Directions for this task: Check the entries below and say how many lines include the word "agent". No other text is wanted.

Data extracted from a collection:
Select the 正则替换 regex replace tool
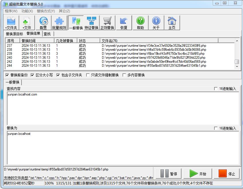point(107,23)
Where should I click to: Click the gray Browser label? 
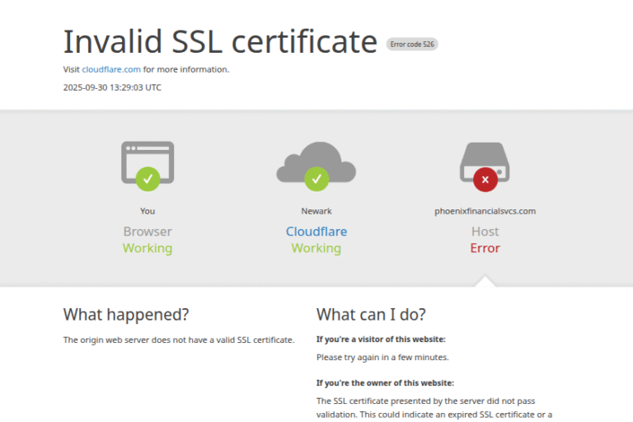(148, 232)
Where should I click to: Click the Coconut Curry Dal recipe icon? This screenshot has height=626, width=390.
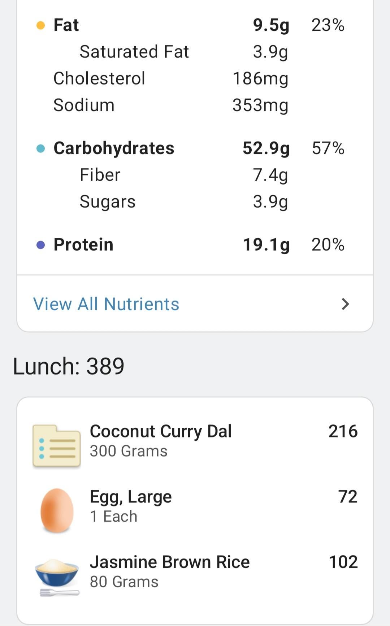click(56, 446)
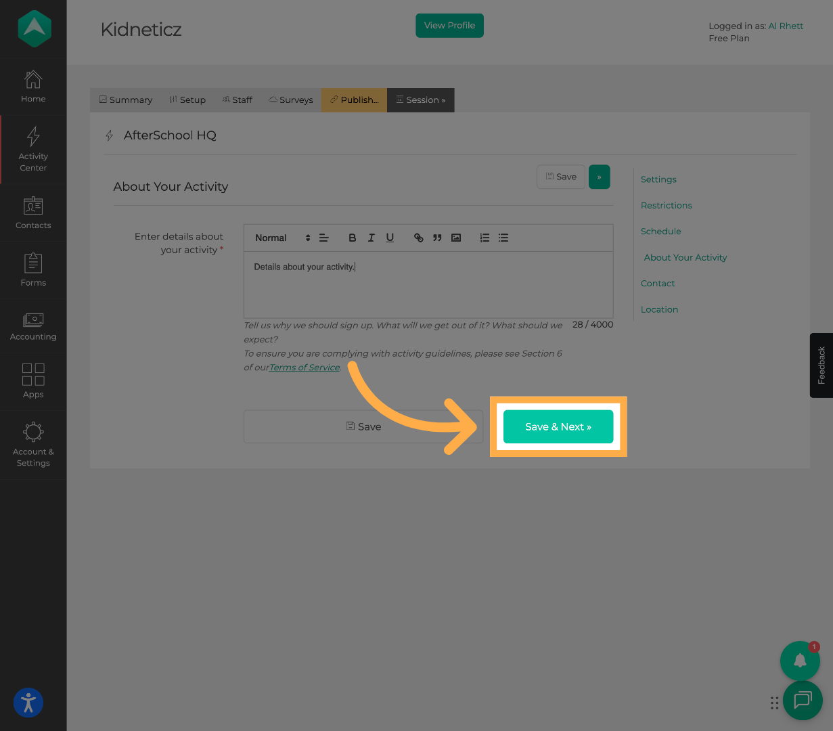Screen dimensions: 833x731
Task: Open the Surveys tab
Action: tap(291, 100)
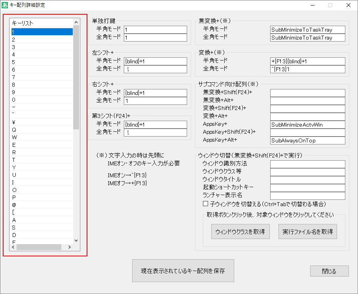
Task: Click 現在表示されているキー配列を保存 save button
Action: click(x=183, y=271)
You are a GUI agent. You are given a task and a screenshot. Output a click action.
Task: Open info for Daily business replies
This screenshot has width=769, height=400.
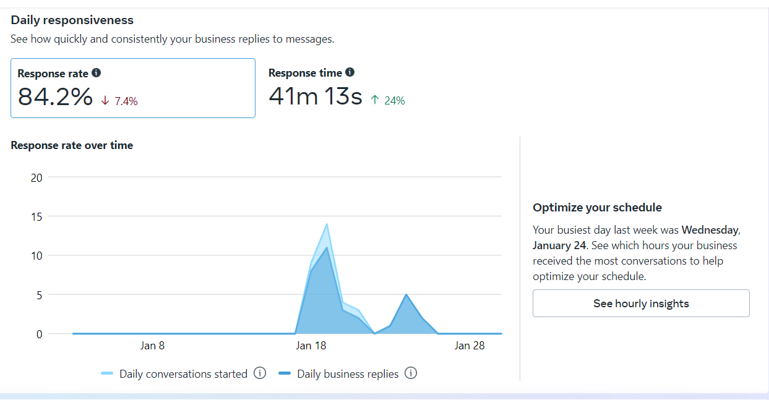[411, 373]
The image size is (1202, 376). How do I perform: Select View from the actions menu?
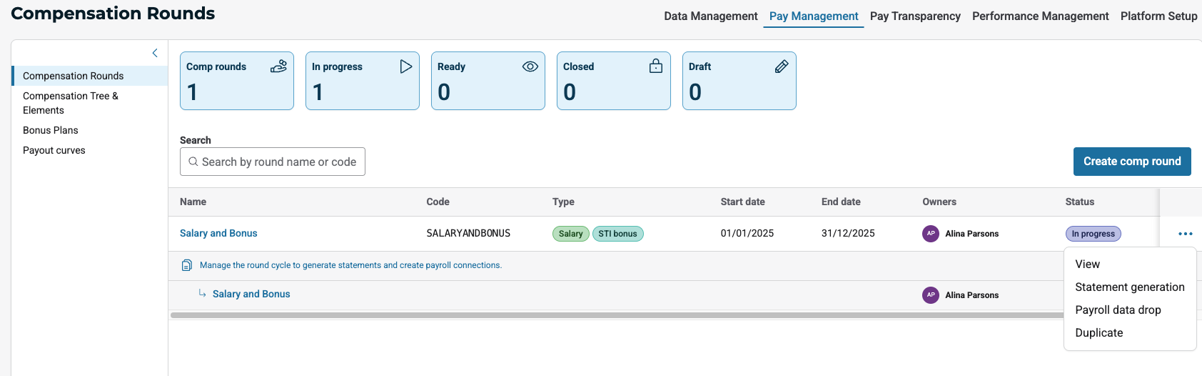(x=1087, y=264)
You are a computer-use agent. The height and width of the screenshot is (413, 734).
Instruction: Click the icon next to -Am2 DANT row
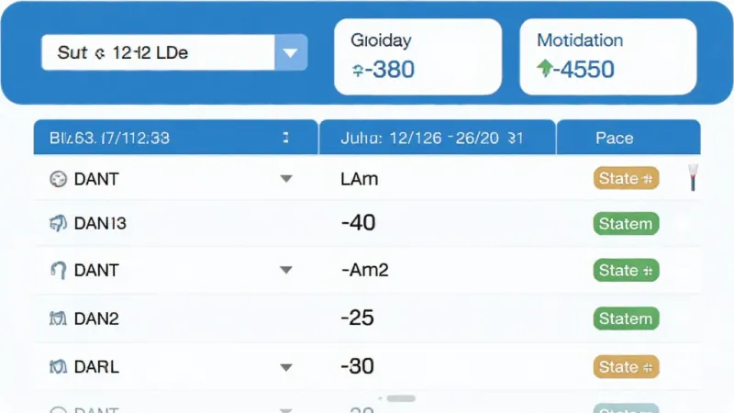pos(58,270)

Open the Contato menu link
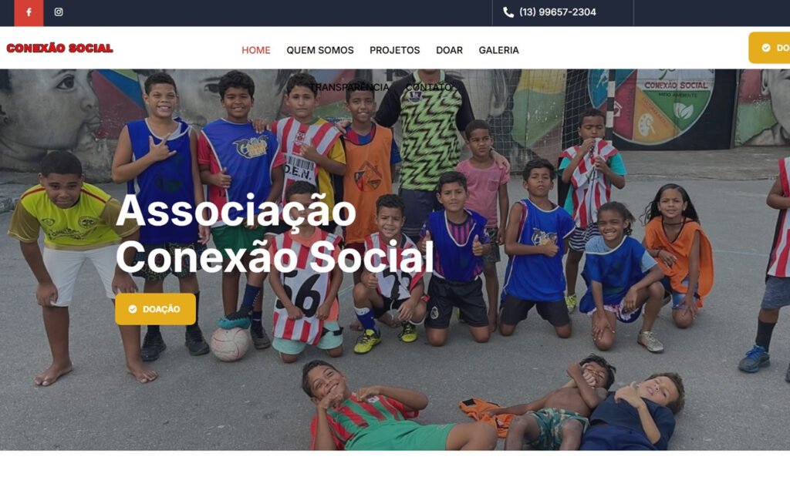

Exercise answer: 2